Last time, after I introduced Kynžvart castle to you, I promised to take you into the castle’s park so let’s get off.
When Klemens von Metternich had the castle remodelled in the Classicism style, he decided to accompany the new castle’s look by an adequately looking park. He invited a Viennese landscape architect Riedl and let him elaborate new park conception.
As a matter of interest, it is said that Metternich was presented by the Russian tsar Alexander I. with giant hogweed’s seeds (Heracleum mantegazzianum). He let the park decorate with the plant and caused unintentionally many future problems. As in some other countries, in the Czech Republic the giant hogweed is regarded as a toxic and dangerous invasive plant damaging original ecosystems.
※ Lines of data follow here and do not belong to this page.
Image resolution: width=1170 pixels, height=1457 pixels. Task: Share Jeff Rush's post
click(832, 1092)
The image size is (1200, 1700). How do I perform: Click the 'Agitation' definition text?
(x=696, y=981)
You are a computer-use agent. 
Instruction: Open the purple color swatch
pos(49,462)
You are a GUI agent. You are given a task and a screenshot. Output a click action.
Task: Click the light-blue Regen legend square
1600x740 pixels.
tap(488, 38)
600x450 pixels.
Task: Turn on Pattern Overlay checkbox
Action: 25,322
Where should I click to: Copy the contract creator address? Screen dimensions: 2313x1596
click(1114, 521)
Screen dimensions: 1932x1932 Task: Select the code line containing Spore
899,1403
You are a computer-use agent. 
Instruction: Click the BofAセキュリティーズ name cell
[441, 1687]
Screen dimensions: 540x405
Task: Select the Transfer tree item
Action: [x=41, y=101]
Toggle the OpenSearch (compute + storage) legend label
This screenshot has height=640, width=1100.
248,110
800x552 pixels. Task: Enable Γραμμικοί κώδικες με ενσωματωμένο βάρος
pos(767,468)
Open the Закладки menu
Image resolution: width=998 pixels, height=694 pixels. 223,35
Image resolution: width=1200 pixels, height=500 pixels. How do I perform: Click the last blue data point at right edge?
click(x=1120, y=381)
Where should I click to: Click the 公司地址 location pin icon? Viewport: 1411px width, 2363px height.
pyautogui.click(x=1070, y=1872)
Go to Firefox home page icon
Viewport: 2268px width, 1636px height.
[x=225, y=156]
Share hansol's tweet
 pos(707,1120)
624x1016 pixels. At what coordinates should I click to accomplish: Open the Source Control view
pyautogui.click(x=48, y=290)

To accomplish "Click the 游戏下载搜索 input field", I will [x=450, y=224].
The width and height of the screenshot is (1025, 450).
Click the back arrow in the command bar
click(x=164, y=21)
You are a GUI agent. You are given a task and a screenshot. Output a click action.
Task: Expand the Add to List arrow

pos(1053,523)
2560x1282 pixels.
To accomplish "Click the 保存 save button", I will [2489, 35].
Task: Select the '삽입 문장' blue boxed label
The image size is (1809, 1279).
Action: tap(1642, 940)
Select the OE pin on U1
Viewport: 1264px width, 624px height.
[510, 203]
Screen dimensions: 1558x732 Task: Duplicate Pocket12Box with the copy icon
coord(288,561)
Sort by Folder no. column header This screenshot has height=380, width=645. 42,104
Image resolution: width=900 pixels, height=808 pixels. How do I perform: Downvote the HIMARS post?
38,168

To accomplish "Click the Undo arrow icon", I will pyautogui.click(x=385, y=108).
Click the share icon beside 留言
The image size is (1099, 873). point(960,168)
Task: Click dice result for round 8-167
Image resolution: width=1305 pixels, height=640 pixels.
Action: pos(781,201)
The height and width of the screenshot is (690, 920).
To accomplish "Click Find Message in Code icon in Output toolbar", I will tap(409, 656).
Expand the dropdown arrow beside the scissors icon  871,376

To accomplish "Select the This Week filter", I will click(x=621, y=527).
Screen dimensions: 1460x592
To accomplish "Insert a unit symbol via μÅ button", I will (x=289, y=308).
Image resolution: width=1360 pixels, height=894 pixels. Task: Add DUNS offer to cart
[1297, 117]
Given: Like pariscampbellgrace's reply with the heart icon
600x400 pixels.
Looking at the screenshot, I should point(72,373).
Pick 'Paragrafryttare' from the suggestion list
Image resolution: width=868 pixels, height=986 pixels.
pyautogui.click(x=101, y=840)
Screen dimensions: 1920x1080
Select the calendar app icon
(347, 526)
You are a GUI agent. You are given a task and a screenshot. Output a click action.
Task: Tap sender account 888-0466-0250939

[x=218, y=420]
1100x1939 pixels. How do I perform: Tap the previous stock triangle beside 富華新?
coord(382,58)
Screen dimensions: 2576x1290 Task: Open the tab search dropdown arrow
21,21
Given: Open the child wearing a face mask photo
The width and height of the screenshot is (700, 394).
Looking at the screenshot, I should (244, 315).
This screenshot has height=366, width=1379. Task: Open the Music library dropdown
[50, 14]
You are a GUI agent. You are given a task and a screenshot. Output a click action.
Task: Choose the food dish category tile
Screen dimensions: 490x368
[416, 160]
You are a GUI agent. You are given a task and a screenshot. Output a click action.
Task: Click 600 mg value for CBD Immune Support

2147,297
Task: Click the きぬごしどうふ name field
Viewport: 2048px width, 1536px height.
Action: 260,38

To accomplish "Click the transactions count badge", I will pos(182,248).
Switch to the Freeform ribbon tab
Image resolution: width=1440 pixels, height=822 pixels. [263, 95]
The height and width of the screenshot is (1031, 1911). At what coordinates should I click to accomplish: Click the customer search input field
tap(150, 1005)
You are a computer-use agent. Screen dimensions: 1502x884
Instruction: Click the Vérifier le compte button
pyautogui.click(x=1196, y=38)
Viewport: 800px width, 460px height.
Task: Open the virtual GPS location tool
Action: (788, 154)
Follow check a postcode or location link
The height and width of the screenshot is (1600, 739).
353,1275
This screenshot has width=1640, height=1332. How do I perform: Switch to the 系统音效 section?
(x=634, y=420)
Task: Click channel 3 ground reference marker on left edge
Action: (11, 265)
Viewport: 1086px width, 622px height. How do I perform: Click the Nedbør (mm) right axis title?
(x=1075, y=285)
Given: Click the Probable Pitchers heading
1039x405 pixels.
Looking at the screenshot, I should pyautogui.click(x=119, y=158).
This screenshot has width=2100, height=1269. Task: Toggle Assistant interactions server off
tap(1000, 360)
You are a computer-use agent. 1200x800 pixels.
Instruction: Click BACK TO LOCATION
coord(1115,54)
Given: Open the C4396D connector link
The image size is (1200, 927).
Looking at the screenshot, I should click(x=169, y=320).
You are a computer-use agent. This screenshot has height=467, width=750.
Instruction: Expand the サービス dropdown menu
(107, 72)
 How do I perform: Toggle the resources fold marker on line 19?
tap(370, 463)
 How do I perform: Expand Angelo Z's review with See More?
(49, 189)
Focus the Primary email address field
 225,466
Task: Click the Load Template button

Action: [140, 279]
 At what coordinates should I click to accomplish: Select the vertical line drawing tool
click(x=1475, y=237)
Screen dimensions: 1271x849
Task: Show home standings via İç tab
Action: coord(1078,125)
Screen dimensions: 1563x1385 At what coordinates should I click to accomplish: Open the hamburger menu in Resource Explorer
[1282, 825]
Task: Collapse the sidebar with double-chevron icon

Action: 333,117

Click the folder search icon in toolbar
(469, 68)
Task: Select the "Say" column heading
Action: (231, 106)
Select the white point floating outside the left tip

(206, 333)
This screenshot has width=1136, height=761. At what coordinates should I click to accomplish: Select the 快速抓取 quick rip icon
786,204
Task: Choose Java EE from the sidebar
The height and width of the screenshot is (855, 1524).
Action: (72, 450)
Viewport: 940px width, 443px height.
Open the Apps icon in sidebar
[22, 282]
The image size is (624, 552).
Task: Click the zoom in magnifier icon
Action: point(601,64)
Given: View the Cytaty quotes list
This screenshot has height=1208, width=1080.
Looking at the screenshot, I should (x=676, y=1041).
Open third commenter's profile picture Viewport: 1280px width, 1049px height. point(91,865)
When we approached the castle, we noticed a direction sign heading for a wood chapel. We followed it and came to a wonderful place hidden in the park.
The chapel which is situated there consists of roofed wooden church benches and an altar in front of them, an altar through which you can see the trees and sky behind.
As for the history of the chapel, it comes from 1692 when a chapel was built in a place worshipped by pagans. The chapel was guarded by Benedictines, reputedly to prevent cult sacrifices. In this place or perhaps nearby, a unique wooden pseudo-Gothic chapel was built in 1835. On the left and right sides of the altar, there are stone columns with inscribed 1692. Participating in a Mass must be a great experience there.
Since 2008, substantial part of the park has been remodelled into a golf course and from what I could see, the course suits the place very well.